_Exercise prompt:_ Could you update every one of the items below by swapping "screenshot" for "image" and keeping everything else the same, with the pictures left out of your answer?

------ Raw data

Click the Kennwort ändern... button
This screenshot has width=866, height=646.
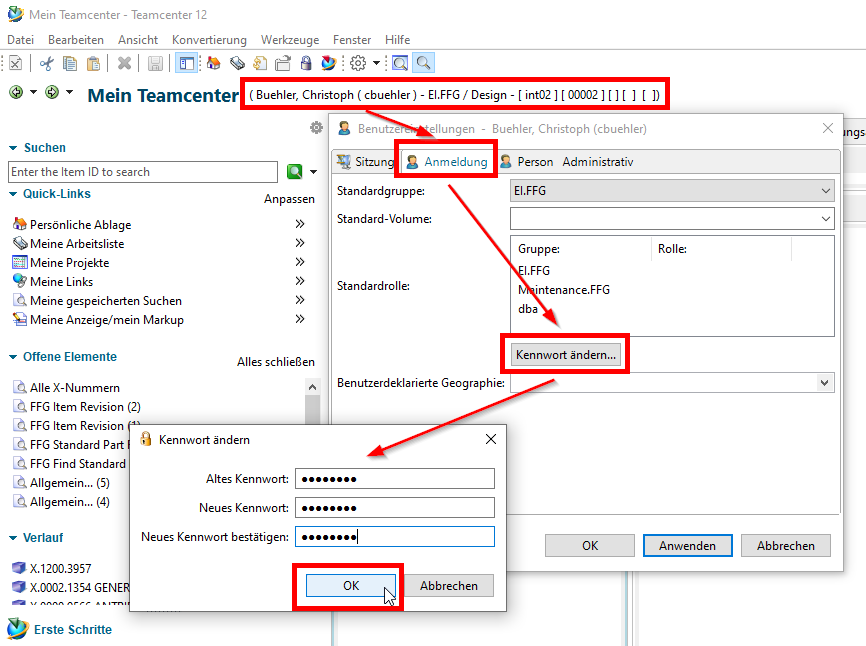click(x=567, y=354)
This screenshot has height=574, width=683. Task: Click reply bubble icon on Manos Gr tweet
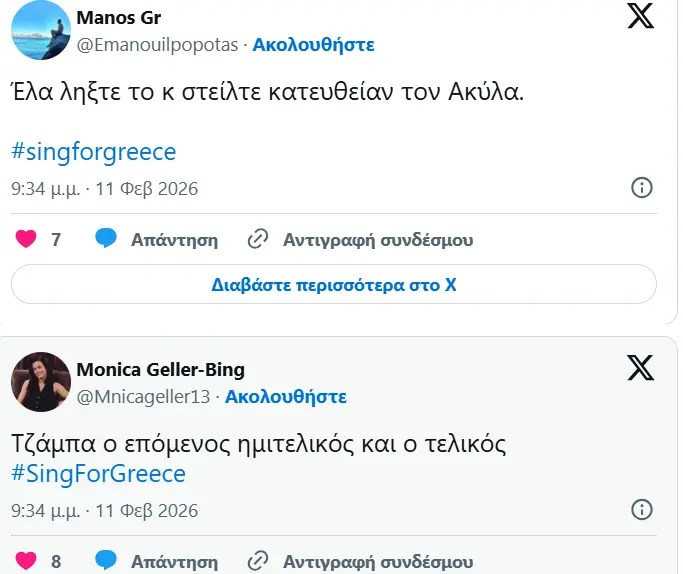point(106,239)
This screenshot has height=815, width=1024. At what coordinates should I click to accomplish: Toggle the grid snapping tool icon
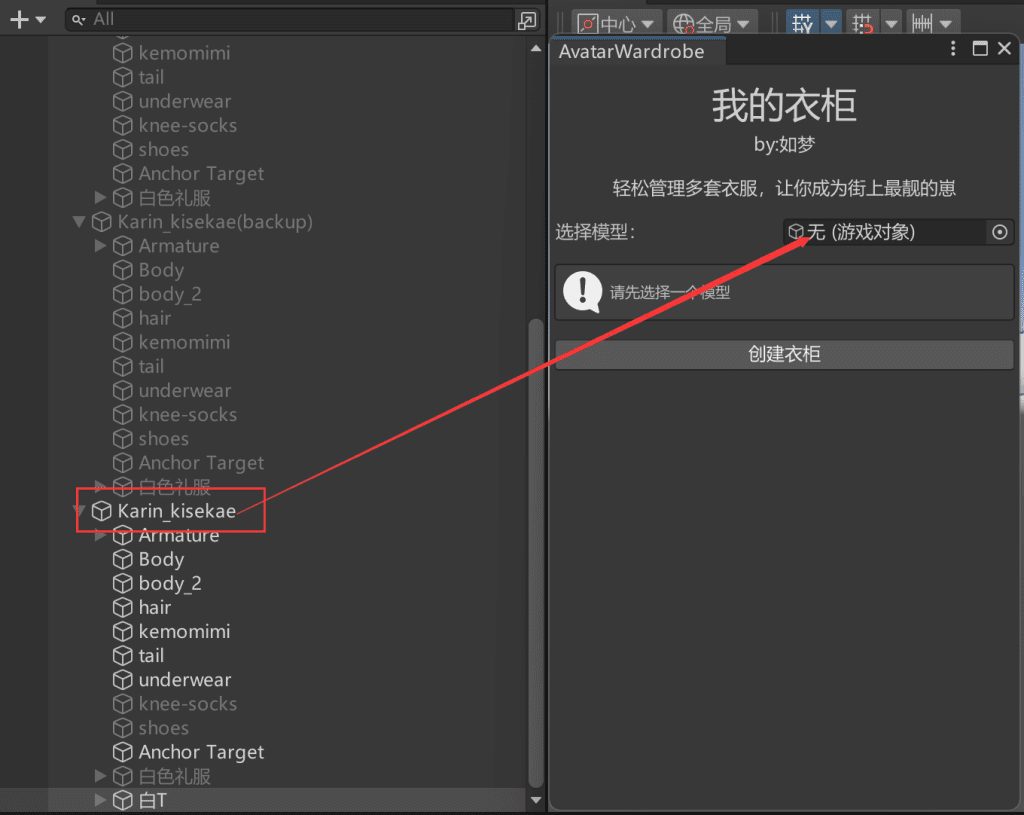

------------

_Solution for this task:_
Click the Kennwort ändern... button
This image has width=866, height=646.
click(x=567, y=354)
This image has height=574, width=683. Task: Click reply bubble icon on Manos Gr tweet
point(106,239)
This image has height=815, width=1024. At what coordinates should I click to accomplish: Toggle the grid snapping tool icon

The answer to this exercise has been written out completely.